◆ Aim of the task
From the line with "Task: Select the Brush selection tool" to the final line of the records, reproduce every line exactly and only those lines.
========================
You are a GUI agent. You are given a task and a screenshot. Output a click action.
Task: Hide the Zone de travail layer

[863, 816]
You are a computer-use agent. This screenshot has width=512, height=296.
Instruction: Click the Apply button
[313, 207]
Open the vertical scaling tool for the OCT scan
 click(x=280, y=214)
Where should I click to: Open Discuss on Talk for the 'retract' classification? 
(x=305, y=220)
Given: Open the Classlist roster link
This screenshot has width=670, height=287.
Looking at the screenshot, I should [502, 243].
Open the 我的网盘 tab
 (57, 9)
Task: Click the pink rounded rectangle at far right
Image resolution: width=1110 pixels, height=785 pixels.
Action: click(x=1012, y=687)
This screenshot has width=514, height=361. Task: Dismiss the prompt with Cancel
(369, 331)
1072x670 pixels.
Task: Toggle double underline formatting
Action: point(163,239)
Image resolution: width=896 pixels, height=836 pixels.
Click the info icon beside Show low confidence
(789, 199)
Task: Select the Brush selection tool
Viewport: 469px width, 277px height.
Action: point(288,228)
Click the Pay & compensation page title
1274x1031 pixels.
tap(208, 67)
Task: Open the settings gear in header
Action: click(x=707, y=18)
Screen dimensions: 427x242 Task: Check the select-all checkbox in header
========================
◆ Task response
Task: Select the Brush selection tool
Viewport: 469px width, 277px height.
Action: point(288,228)
Click the Pay & compensation page title
1274x1031 pixels.
tap(208, 67)
Task: Open the settings gear in header
Action: click(x=707, y=18)
Screen dimensions: 427x242 Task: Check the select-all checkbox in header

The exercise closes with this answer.